The orders were carried out in an instant and the powerful beam of the searchlight flashed on and off in the gallery at the same intervals as the locator of the Tellur when the ships first met. The strangers interrupted whatever they were doing and reappeared in the gallery. The Tellur switched on a blue light, filter “430,” and Afra bent trembling over the drawing board from which her sketches were cast onto the screen. Assuming that the spiral chains of the heredity patterns on the Earth and the fluorine planet were roughly the same, Afra drew them, and then sketched a diagram showing the metabolism of the human organism. With a glance at the immobile grey figures standing on the other side of the partition, she crossed out the symbol of the fluorine atom with its nine electrons that she had drawn and replaced it with a symbol of the oxygen atom.

The strangers started. Then their captain came forward and pressing his face close to the partition examined Afra’s rough sketches with his enormous eyes. Finally he raised his hands with fingers interlocked above his forehead and bowed down low to the woman of Earth.

The people of the fluorine planet had grasped the idea that had been born at the last moment in Afra’s mind under the stress of parting. Afra was thinking of a bold scheme to change the very process of chemical transformations that is the mainspring of the complex organism of the human being, to substitute oxygen for fluorine in the metabolic process through the agency of heredity! To preserve all the peculiarities, all the hereditary characteristics of the fluorine folk while making their bodies derive their energy from another source! The idea was too tremendous to be near realization; indeed it was still so remote that even the seven centuries the Tellur would be away from its native Earth — centuries of unceasing and cumulative scientific progress — would hardly bring it appreciably closer to fruition.

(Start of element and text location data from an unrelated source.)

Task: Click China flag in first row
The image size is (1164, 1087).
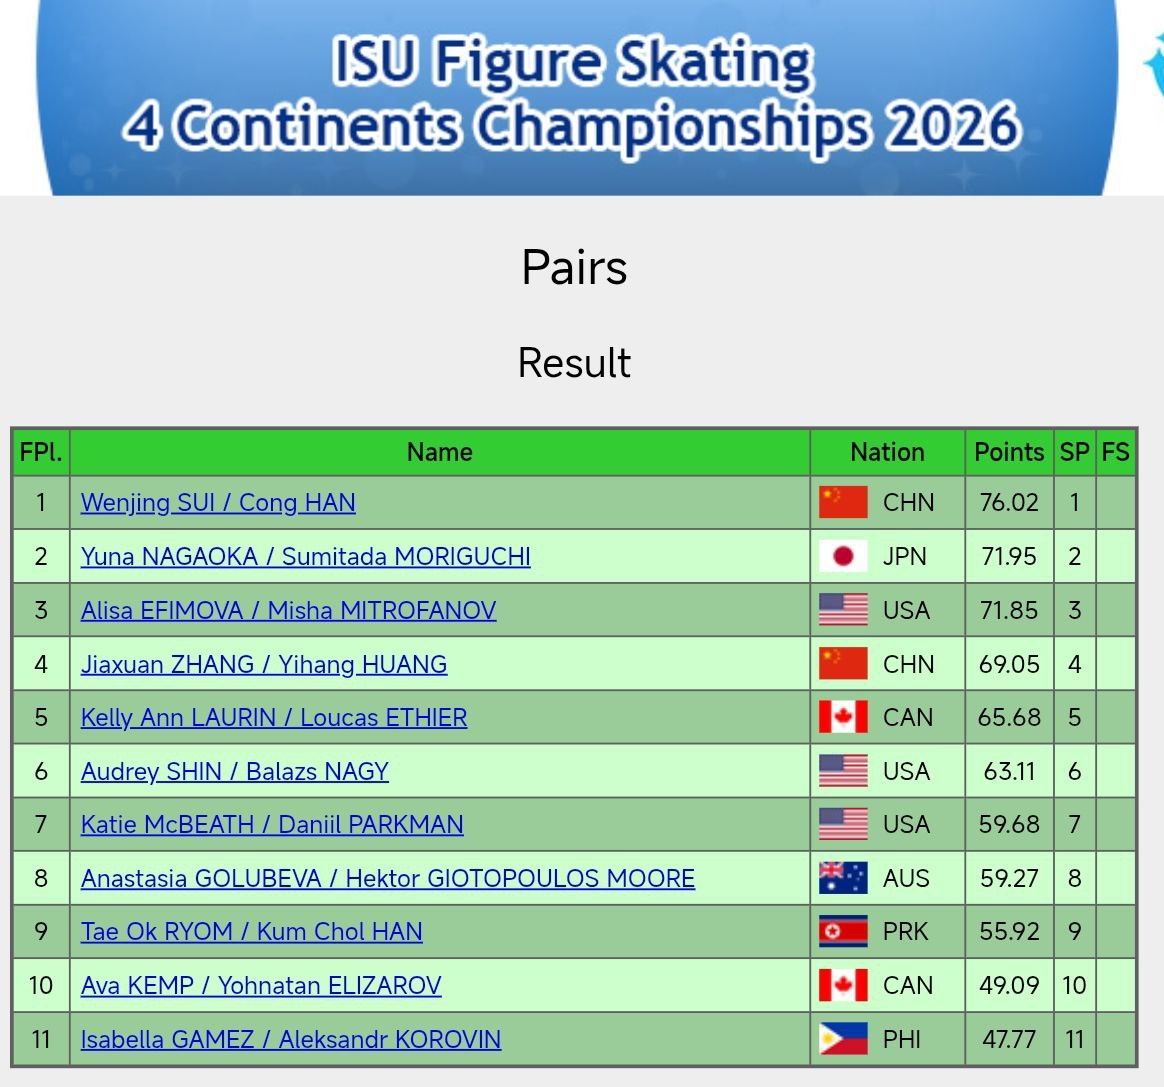Action: 843,503
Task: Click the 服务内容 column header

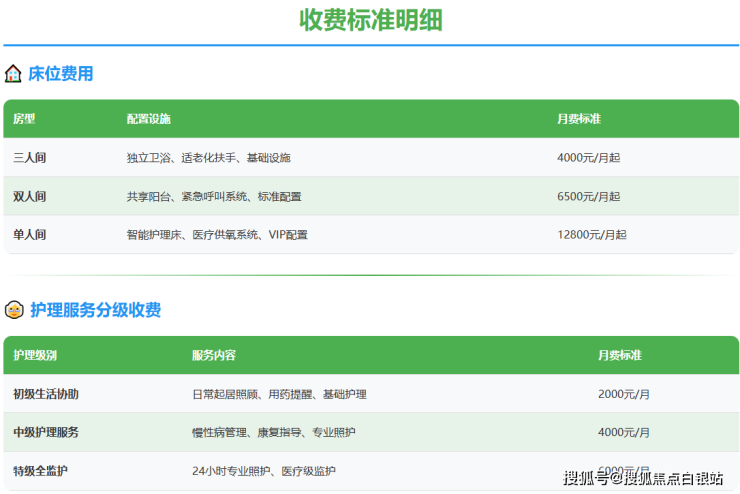Action: click(213, 356)
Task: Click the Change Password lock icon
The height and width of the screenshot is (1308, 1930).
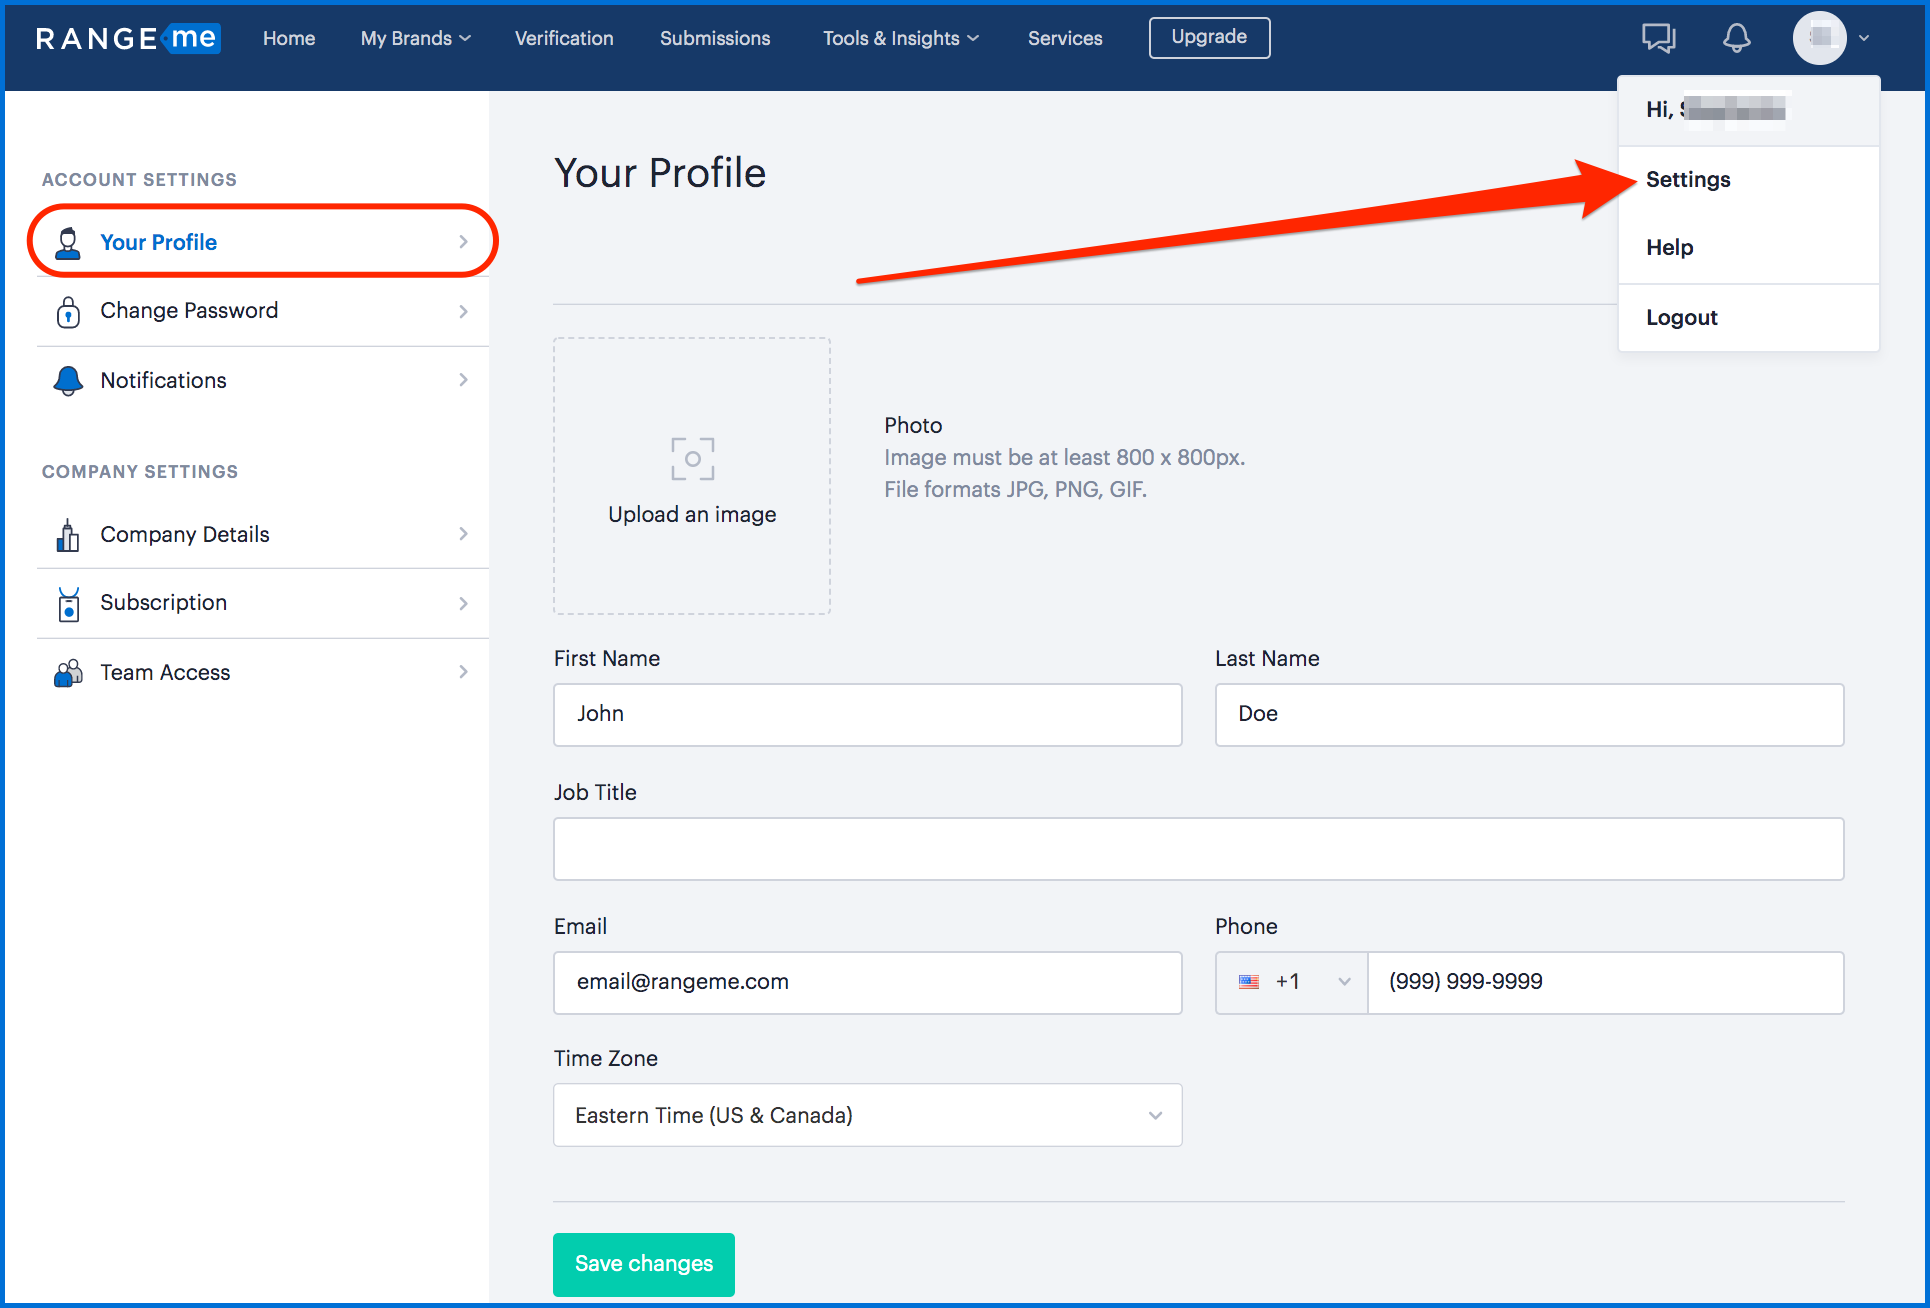Action: tap(68, 312)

Yet how much could be achieved by the joint efforts of the two planets! Especially if thinking beings from other worlds were to join them. The fluorine planet’s human race need not be doomed to be a mere phantom-like glimmer blotted out in the vastness of the Universe.

When the people of countless planets of innumerable suns and island universes get together, as they inevitably would, the grey-skinned inhabitants of the fluorine planet need not be shut off from the rest by the accident of their physical structure.

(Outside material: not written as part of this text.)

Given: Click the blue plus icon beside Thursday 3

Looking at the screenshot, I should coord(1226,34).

Perhaps indeed the feeling of sadness at the finality of the parting which weighed down on the astronauts was unduly exaggerated. For though they were poles apart as regards the structure of their planets and their bodies, the people of Earth and the fluorine planet were alike in life, endowed with similar intellectual powers and knowledge. As Afra gazed into the eyes of the captain of the white space ship, she thought she could read all this in them. Or was it merely a reflection of her own thoughts?

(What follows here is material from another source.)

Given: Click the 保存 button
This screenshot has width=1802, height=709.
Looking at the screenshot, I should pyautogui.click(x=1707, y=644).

Yet it seemed the strangers had just as much faith in the might of human reason as the people of Earth. No doubt it was because of the spark of hope struck by the biologist of the Tellur that their parting gestures were no longer expressive of separtion for ever, but of new meetings to come.

Slowly the two space ships cast loose and drifted apart cautiously so as not to damage each other by the blasts of their auxiliary engines.

The white ship’s engines went into action first. There was a great blinding flash and it was gone. Nothing but the blackness of space remained.

A minute later the Tellur moved off. After cautiously accelerating, it went into a warp — that bridge that cut across once insurmountable interstellar distances. Safely ensconced inside protective domes, the crew was no longer aware how the light quanta flying toward them were compressed and the distant stars ahead changed gradually from blue to a deeper and deeper violet. The space ship plunged into the impenetrable gloom of zero space beyond which the glowing life of Earth blossomed and awaited its return.

Parsec is the unit of measurement of interstellar distances equal to 3.26 light years.